EXERCISE OBJECTIVE = Reproduce each of the items below word for word, keeping their order.

RECORDS SUPPLIED =
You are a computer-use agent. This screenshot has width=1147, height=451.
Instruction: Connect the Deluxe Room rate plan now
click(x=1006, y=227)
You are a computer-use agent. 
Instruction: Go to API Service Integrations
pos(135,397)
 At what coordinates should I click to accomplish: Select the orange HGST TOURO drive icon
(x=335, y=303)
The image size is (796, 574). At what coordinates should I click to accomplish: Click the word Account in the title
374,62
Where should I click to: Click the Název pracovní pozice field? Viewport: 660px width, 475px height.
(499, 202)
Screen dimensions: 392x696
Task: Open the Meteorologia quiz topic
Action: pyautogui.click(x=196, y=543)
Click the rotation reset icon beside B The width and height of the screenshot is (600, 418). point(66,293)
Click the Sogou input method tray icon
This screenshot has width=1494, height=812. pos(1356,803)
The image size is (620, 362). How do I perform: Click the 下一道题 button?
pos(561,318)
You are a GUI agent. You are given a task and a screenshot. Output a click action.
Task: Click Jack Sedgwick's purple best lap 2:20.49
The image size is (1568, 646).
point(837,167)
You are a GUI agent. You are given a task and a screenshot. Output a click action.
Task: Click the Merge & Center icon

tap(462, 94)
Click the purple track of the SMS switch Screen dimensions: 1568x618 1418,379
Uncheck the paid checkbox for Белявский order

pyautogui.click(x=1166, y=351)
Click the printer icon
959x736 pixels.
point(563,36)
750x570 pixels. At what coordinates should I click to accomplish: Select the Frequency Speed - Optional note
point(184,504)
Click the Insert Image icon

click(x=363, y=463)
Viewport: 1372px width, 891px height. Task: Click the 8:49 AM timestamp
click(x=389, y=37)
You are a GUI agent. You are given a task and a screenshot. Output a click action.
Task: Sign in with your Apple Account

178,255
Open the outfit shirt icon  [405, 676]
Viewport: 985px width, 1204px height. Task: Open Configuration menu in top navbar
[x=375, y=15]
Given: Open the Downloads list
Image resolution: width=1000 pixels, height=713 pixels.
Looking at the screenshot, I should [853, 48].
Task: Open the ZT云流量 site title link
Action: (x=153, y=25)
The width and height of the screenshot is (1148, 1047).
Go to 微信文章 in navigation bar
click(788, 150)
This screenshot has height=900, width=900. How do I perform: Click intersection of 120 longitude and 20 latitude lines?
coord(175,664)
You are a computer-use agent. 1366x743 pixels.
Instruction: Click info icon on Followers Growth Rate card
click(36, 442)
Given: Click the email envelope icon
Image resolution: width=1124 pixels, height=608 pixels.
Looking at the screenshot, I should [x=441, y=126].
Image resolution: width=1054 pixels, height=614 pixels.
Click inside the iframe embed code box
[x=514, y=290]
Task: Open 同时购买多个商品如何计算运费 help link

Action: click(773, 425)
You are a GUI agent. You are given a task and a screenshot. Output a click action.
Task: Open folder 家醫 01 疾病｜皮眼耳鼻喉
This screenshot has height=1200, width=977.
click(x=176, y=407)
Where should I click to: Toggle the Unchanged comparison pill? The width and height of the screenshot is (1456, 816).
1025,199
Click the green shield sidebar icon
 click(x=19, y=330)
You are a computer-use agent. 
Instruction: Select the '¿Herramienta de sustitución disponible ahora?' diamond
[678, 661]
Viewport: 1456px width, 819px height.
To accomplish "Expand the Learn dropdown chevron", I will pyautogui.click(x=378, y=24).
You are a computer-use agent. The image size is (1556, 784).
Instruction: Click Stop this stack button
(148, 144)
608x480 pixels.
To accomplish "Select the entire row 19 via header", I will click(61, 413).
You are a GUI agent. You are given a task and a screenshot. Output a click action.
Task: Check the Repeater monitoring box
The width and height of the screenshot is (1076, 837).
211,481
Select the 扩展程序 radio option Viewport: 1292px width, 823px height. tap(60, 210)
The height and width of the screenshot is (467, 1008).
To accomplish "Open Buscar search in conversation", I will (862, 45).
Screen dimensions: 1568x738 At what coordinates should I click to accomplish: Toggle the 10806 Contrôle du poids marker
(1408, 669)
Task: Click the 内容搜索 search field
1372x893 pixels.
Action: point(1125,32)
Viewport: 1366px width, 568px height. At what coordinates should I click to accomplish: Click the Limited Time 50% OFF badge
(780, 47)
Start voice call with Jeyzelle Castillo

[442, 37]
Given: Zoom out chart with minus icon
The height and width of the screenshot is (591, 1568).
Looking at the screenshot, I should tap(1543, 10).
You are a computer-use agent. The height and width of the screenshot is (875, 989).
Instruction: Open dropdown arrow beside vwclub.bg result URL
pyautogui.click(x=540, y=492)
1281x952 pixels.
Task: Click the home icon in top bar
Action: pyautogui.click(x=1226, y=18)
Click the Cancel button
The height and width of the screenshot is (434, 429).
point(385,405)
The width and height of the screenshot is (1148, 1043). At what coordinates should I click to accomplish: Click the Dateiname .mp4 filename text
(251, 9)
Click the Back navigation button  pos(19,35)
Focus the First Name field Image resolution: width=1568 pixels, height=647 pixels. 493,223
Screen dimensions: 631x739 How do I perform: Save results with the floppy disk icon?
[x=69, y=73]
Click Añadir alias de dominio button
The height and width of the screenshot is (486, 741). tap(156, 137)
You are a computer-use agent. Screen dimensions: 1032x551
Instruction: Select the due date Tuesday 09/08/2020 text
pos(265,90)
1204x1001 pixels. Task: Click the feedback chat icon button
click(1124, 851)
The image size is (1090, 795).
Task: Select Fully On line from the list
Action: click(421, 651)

RESULT BELOW =
You are a computer-use agent. This screenshot has width=1147, height=451.
Instruction: Connect the Deluxe Room rate plan now
click(x=1006, y=227)
You are a computer-use agent. 
Instruction: Go to API Service Integrations
pos(135,397)
 At what coordinates should I click to accomplish: Select the orange HGST TOURO drive icon
(x=335, y=303)
The image size is (796, 574). At what coordinates should I click to accomplish: Click the word Account in the title
374,62
Where should I click to: Click the Název pracovní pozice field? Viewport: 660px width, 475px height.
(499, 202)
Screen dimensions: 392x696
Task: Open the Meteorologia quiz topic
Action: pyautogui.click(x=196, y=543)
Click the rotation reset icon beside B The width and height of the screenshot is (600, 418). point(66,293)
Click the Sogou input method tray icon
This screenshot has width=1494, height=812. pos(1356,803)
The image size is (620, 362). How do I perform: Click the 下一道题 button?
pos(561,318)
You are a GUI agent. You are given a task and a screenshot. Output a click action.
Task: Click Jack Sedgwick's purple best lap 2:20.49
The image size is (1568, 646).
point(837,167)
You are a GUI agent. You are given a task and a screenshot. Output a click action.
Task: Click the Merge & Center icon

tap(462, 94)
Click the purple track of the SMS switch Screen dimensions: 1568x618 1418,379
Uncheck the paid checkbox for Белявский order

pyautogui.click(x=1166, y=351)
Click the printer icon
959x736 pixels.
point(563,36)
750x570 pixels. At what coordinates should I click to accomplish: Select the Frequency Speed - Optional note
point(184,504)
Click the Insert Image icon

click(x=363, y=463)
Viewport: 1372px width, 891px height. Task: Click the 8:49 AM timestamp
click(x=389, y=37)
You are a GUI agent. You are given a task and a screenshot. Output a click action.
Task: Sign in with your Apple Account

178,255
Open the outfit shirt icon  [405, 676]
Viewport: 985px width, 1204px height. Task: Open Configuration menu in top navbar
[x=375, y=15]
Given: Open the Downloads list
Image resolution: width=1000 pixels, height=713 pixels.
Looking at the screenshot, I should [853, 48].
Task: Open the ZT云流量 site title link
Action: (x=153, y=25)
The width and height of the screenshot is (1148, 1047).
Go to 微信文章 in navigation bar
click(788, 150)
This screenshot has height=900, width=900. How do I perform: Click intersection of 120 longitude and 20 latitude lines?
coord(175,664)
You are a computer-use agent. 1366x743 pixels.
Instruction: Click info icon on Followers Growth Rate card
click(36, 442)
Given: Click the email envelope icon
Image resolution: width=1124 pixels, height=608 pixels.
Looking at the screenshot, I should [x=441, y=126].
Image resolution: width=1054 pixels, height=614 pixels.
Click inside the iframe embed code box
[x=514, y=290]
Task: Open 同时购买多个商品如何计算运费 help link

Action: click(773, 425)
You are a GUI agent. You are given a task and a screenshot. Output a click action.
Task: Open folder 家醫 01 疾病｜皮眼耳鼻喉
This screenshot has height=1200, width=977.
click(x=176, y=407)
Where should I click to: Toggle the Unchanged comparison pill? The width and height of the screenshot is (1456, 816).
1025,199
Click the green shield sidebar icon
 click(x=19, y=330)
You are a computer-use agent. 
Instruction: Select the '¿Herramienta de sustitución disponible ahora?' diamond
[678, 661]
Viewport: 1456px width, 819px height.
To accomplish "Expand the Learn dropdown chevron", I will pyautogui.click(x=378, y=24).
You are a computer-use agent. The image size is (1556, 784).
Instruction: Click Stop this stack button
(148, 144)
608x480 pixels.
To accomplish "Select the entire row 19 via header", I will click(61, 413).
You are a GUI agent. You are given a task and a screenshot. Output a click action.
Task: Check the Repeater monitoring box
The width and height of the screenshot is (1076, 837).
211,481
Select the 扩展程序 radio option Viewport: 1292px width, 823px height. tap(60, 210)
The height and width of the screenshot is (467, 1008).
To accomplish "Open Buscar search in conversation", I will (862, 45).
Screen dimensions: 1568x738 At what coordinates should I click to accomplish: Toggle the 10806 Contrôle du poids marker
(1408, 669)
Task: Click the 内容搜索 search field
1372x893 pixels.
Action: point(1125,32)
Viewport: 1366px width, 568px height. At what coordinates should I click to accomplish: Click the Limited Time 50% OFF badge
(780, 47)
Start voice call with Jeyzelle Castillo

[442, 37]
Given: Zoom out chart with minus icon
The height and width of the screenshot is (591, 1568).
Looking at the screenshot, I should tap(1543, 10).
You are a computer-use agent. The height and width of the screenshot is (875, 989).
Instruction: Open dropdown arrow beside vwclub.bg result URL
pyautogui.click(x=540, y=492)
1281x952 pixels.
Task: Click the home icon in top bar
Action: pyautogui.click(x=1226, y=18)
Click the Cancel button
The height and width of the screenshot is (434, 429).
point(385,405)
The width and height of the screenshot is (1148, 1043). At what coordinates should I click to accomplish: Click the Dateiname .mp4 filename text
(251, 9)
Click the Back navigation button  pos(19,35)
Focus the First Name field Image resolution: width=1568 pixels, height=647 pixels. 493,223
Screen dimensions: 631x739 How do I perform: Save results with the floppy disk icon?
[x=69, y=73]
Click Añadir alias de dominio button
The height and width of the screenshot is (486, 741). tap(156, 137)
You are a computer-use agent. Screen dimensions: 1032x551
Instruction: Select the due date Tuesday 09/08/2020 text
pos(265,90)
1204x1001 pixels. Task: Click the feedback chat icon button
click(1124, 851)
The image size is (1090, 795).
Task: Select Fully On line from the list
Action: click(421, 651)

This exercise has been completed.